Bulk symmetric ciphers use the same key to encrypt and decrypt, but are generally fast. Today we seem to have settled upon using AES 128 or AES 256; newer ciphers such as Whirlpool are around, but not widely implemented server & client side, so not used.

Cipher Options

The biggest impact of the above MS announcement is that CBC – Cipher Block Chaining, is now deprecated. In its place stand Galois Counter Mode (GCM). GCM is not (at this time) supported by MS IE, or Java 6 default JCE.

MACs

SHA-1 based MACs have largely been dropped today, replaced by SHA-2-256. However, some organisaitons are now raising their minimum to SHA-2-384, which is beyond the capability of MSIE and of Java 6.
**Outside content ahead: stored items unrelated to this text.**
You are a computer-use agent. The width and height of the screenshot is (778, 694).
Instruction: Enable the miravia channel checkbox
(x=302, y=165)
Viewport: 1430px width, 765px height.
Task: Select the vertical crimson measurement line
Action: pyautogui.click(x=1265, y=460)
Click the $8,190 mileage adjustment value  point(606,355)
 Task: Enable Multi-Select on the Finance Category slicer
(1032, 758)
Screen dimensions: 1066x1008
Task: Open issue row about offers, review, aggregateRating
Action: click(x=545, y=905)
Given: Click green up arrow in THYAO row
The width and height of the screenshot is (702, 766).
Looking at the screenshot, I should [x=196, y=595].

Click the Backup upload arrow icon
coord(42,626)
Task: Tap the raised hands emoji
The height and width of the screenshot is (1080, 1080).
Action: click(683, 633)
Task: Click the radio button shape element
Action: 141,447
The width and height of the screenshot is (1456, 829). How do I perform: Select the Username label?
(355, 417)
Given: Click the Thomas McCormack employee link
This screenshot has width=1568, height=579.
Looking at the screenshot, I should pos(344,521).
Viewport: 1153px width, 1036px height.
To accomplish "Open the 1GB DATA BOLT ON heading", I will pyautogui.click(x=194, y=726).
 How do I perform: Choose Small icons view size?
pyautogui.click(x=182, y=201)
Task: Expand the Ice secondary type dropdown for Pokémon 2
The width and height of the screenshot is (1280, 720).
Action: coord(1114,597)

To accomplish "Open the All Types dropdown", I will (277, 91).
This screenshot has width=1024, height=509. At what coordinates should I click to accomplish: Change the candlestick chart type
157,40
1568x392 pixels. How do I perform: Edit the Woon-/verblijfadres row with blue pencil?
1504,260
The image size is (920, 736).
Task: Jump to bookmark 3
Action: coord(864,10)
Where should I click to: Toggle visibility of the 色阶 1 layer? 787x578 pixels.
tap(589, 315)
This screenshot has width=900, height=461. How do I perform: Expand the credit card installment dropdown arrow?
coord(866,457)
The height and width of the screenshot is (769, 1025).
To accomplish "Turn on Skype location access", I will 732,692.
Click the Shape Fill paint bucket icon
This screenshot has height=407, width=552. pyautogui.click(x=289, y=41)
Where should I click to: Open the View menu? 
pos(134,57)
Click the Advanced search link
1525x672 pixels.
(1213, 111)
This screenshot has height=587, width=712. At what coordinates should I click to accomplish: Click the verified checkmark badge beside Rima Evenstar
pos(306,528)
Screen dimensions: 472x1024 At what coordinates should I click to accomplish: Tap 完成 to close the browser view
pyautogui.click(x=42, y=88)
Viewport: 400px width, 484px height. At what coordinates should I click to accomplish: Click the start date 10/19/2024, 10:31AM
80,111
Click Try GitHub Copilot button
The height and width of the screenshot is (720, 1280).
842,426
Certificate Chain of Trust

Over the last few years, the signing algorithm used to confer trust from a Certificate Authority to a subject’s certificate has moved from MD5withRSA, to SHA1withRSA, and now sits at SHA256withRSA. This remains to be well supported.

Certificate Key Algorithm

The certificate that sites present is currently based upon the RSA signature algorithm, and using a key length of 2048 bits. While this key length can in future be made longer, it gets much slower.

In its place will be newer ECDSA based keys. Its possible that over time, servers will have both RSA and ECDSA certificates at the same tie, and will serve the one based upon the client’s expressed cipher suite preference during connection establishment.

CBC-mode no longer safe

Circling back to the CBC mode for AES being deemed no longer safe, what does this mean. For sites that take this seriously, it means moving to only GCM based block chaining. For many, that means the end of supporting Microsoft Internet Explorer, as well as any system-to-system integrations that run from a Java 6 environment.

That’s too bad, but its not like those Java 6 services haven’t had since 2011 to move to Java 7, or since 2015 to adopt Java 8. We’re now at a point where good security practice must force these environments to comply to current requirements; and organisations that apply an Agile methodology of frequent, small updates and continual True Maintenance (ie, not just application functionality updates, but underlying VM/JVM/runtime environment updates).

We recently heard of one of Australia’s Big Four banks start to ask its customers to increase their protocols, ciphers, chaining options, and even MACs.

While TLS 1.2 is reasonably well supported, even on old Java, the move to GCM and SHA384 MAC was well beyond what Java 6 can do out of the box. Its a strong move, but need to be well communicated with clients, probably 6 months in advance. Luckily, this bank regressed to continuing to support CBC and SHA256 MAC, but with this news, CBC may once again be on the chopping block soon.